● The problem
Your task is to copy each line of the material that holds the word "beside".

● Material for this exercise
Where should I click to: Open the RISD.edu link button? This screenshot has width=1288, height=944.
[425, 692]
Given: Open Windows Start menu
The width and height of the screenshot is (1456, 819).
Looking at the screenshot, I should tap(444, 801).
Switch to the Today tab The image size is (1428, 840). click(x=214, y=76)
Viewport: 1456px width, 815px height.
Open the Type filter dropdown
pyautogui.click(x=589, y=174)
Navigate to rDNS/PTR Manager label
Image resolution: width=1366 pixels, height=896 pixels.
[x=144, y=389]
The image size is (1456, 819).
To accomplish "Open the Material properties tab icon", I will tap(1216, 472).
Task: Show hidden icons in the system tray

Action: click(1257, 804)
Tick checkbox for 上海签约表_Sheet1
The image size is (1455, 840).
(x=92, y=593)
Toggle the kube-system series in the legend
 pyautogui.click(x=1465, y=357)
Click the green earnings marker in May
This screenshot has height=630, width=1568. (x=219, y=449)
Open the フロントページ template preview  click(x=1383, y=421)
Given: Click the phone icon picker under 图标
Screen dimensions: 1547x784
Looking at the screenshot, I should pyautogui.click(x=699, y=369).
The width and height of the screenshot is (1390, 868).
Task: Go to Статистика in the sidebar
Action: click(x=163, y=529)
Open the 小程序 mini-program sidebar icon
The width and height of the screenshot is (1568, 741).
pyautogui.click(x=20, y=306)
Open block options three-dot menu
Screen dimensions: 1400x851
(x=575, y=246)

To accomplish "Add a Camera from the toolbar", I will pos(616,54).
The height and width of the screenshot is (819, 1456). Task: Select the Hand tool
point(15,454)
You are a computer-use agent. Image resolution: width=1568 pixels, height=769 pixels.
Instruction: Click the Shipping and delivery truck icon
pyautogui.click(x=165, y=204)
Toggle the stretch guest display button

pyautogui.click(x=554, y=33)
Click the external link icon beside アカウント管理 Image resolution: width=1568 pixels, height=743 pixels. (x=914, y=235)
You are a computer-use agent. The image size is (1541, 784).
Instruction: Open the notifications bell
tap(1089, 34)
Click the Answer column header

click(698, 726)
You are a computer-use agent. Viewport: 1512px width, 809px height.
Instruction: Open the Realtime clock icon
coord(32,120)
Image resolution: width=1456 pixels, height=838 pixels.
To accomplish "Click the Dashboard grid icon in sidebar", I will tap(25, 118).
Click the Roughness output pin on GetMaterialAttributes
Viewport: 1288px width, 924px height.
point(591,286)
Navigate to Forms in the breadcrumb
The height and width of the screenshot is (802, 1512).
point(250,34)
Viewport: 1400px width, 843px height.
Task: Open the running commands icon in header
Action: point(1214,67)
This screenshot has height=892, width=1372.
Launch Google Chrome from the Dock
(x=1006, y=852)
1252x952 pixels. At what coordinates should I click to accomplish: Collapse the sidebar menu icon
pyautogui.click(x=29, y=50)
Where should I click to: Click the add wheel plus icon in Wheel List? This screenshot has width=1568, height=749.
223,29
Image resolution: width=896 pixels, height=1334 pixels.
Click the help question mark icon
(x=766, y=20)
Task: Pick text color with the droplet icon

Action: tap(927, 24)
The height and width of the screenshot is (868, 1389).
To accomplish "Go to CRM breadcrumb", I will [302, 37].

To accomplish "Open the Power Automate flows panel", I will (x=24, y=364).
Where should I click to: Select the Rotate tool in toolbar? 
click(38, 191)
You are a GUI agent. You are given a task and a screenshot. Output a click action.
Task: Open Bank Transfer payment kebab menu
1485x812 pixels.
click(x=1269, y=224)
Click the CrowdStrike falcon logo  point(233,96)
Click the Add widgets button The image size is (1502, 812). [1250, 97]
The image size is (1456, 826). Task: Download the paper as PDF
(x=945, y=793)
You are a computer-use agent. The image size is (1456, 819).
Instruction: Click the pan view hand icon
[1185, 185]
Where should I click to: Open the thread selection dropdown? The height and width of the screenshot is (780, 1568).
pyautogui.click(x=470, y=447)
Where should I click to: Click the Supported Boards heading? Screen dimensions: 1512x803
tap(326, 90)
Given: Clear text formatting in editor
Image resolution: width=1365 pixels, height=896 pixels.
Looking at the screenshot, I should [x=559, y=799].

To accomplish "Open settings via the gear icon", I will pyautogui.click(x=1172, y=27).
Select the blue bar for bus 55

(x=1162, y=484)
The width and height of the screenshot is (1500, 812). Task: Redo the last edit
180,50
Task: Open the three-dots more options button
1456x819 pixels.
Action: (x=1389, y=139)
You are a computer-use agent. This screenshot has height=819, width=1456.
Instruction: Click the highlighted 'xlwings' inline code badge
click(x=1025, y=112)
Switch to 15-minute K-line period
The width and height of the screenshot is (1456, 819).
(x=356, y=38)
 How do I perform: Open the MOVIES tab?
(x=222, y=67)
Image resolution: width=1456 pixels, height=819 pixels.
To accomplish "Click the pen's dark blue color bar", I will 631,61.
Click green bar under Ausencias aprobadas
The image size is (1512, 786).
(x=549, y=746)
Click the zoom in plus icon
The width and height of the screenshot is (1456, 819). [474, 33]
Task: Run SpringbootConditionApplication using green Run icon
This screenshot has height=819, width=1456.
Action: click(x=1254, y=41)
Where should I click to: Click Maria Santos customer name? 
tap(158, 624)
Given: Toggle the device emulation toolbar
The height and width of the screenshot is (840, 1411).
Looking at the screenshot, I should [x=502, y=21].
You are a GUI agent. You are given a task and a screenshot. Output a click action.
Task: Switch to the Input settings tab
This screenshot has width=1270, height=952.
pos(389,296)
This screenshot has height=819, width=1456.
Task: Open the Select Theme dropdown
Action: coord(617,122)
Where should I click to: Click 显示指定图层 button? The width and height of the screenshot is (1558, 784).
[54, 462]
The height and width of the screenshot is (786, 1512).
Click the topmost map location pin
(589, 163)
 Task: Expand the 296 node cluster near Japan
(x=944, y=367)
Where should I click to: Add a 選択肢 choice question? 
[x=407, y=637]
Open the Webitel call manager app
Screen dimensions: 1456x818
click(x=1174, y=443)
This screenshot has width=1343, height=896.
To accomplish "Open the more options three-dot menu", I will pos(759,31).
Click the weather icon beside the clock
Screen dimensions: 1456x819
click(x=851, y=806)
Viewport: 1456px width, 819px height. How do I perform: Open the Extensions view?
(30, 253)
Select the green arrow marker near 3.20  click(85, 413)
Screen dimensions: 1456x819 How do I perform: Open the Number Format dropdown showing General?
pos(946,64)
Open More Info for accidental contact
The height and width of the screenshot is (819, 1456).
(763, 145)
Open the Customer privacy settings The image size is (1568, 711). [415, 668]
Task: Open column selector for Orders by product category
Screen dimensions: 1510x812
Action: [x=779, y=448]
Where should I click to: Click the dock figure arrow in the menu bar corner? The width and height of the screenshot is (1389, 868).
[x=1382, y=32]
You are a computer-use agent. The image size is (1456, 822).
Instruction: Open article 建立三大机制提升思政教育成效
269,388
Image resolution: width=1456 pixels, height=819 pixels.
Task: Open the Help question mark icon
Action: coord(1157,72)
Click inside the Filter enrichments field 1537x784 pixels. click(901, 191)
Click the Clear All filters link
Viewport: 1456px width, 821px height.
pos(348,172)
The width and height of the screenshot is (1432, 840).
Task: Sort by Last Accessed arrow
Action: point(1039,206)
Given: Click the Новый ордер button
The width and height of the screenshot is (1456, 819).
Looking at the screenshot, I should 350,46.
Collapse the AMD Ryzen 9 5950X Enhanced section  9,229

● Completed exercise
Click the external link icon beside アカウント管理 Image resolution: width=1568 pixels, height=743 pixels. (x=914, y=235)
Click the weather icon beside the clock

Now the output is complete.